Visto ter o A. vendido o veículo por €2.000,00, sem que estivesse reparado, ou seja, muito desvalorizado pelos danos causados pelo acidente, a reparação natural – enquanto reposição do veículo no estado em que se encontrava, para continuação, pelo Autor, do uso que dela vinha fazendo – deixou de ser possível. Assim, impor-se-á a reparação em dinheiro, correspondendo aos danos sofridos pelo A., ou seja, ao montante equivalente ao da reparação do veículo. Esse seria o valor suportado pela R. se tivesse assumido a responsabilidade pelas consequências do acidente. Não o tendo feito, não poderá, agora, salvo o devido respeito, ser dispensada de ressarcir o A., nessa medida, o que equivaleria, como se concluiu no acórdão recorrido, a um enriquecimento da sua parte, pelo não pagamento de um prejuízo que estava (e está) obrigada a reparar, e a um empobrecimento do Autor, a quem não poder ser negado o direito de ser indemnizado apenas porque, nas descritas circunstâncias, vendeu o veículo, estando este fortemente desvalorizado pelos danos decorrentes do acidente.

No que concerne ao abatimento dos €2.000,00 obtidos pelo A. na venda do veículo, como pretende a R./Recorrente, não se vê fundamento para tanto, já que aquele valor é independente do da aludida reparação (€17.864,69), tratando-se de uma reparação que teria de ser suportada pela Recorrente e não de uma indemnização pelo valor total do veículo, não se podendo concluir que o A./Recorrido receba, com este ressarcimento, algum quantitativo em duplicado.
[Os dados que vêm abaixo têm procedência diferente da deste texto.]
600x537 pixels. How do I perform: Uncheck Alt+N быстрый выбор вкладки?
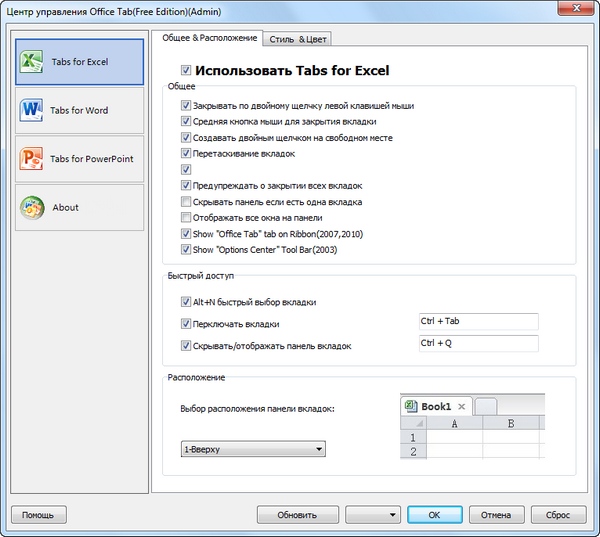[x=186, y=302]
No que tange à alegada condenação em quantidade superior ou em objecto diverso do que se pedir (art. 609º, nº1, do CPC), entende-se que não se preenche esse vício, já que o A. pediu a condenação da R. no pagamento da quantia de €21.973,56 pelos prejuízos sofridos na viatura e o acórdão recorrido lhe concedeu, a esse título, o montante de €17.864,69.

Improcede a revista também quanto a este ponto.

III.3.

Diz a Recorrente discordar do acórdão quanto à privação de uso, o seu modo de determinação e a quantificação da indemnização.
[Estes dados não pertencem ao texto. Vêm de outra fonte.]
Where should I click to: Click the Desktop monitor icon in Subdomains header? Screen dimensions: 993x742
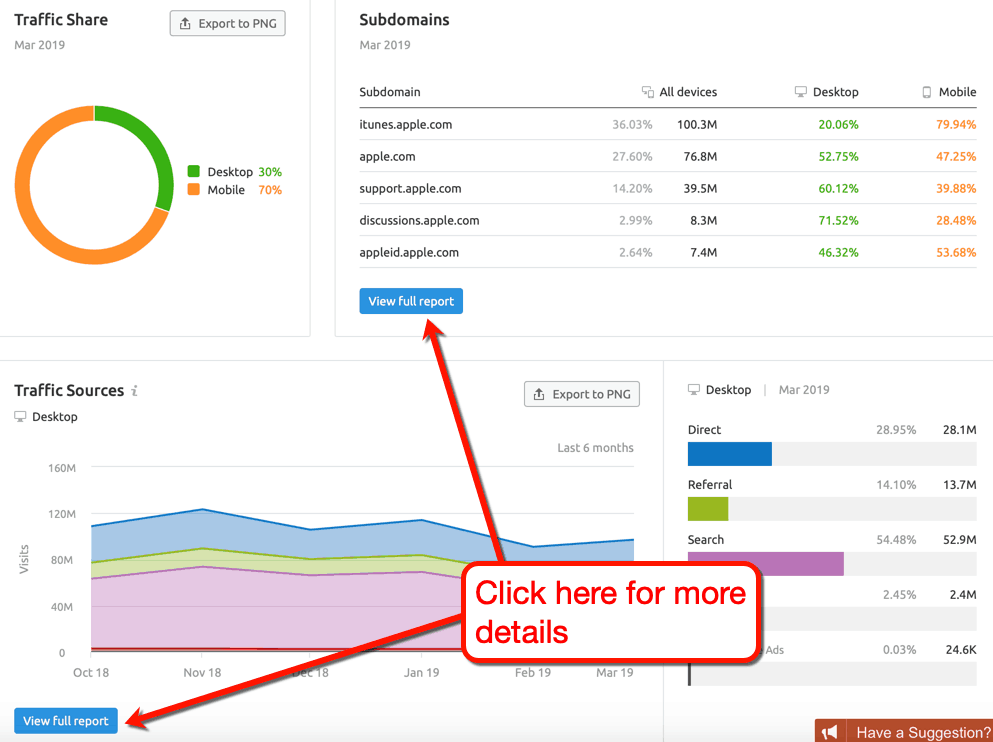[799, 91]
Considera que o Recorrido alegou um dano concreto pela privação, despesas feitas pelo lesado em consequência dessa privação, cujo montante não foi provado, pelo que não podia o Tribunal a quo recorrer à equidade.

Cita os Acs. do STJ de 03-10-2013, Proc. 1261/07.0TBOLHE.E1.S1, e de 12-01-2012, Proc. 1875/06.5TBVNO.C1.S1.

Entende, também aqui, que foi violado o disposto no art.º 609 nº1 do C.P.C, tendo em conta o facto de o Tribunal a quo ter recorrido à equidade na aplicação de indemnização a título de danos de privação.

Refere, ainda, que o valor diário fixado pela Relação, no âmbito da privação de uso, é, para o caso de admitir a aplicação da equidade neste domínio, manifestamente excessivo e desajustado, face à jurisprudência do Supremo Tribunal de Justiça. Dá como exemplo o Ac. do STJ de 13-07-2017, Proc.  188/14.3T8PBL.C1.S1, em que foi fixado o valor diário de €30,00.

Vejamos:

O A. alegou que alugou uma viatura de substituição entre o período de 05-02-2014 a 30-04-2014, data em que recebeu a comunicação da Ré a declinar a responsabilidade do sinistro, pedindo, por isso, o montante de €15.498.00 (correspondendo a €150,00+IVA/ dia).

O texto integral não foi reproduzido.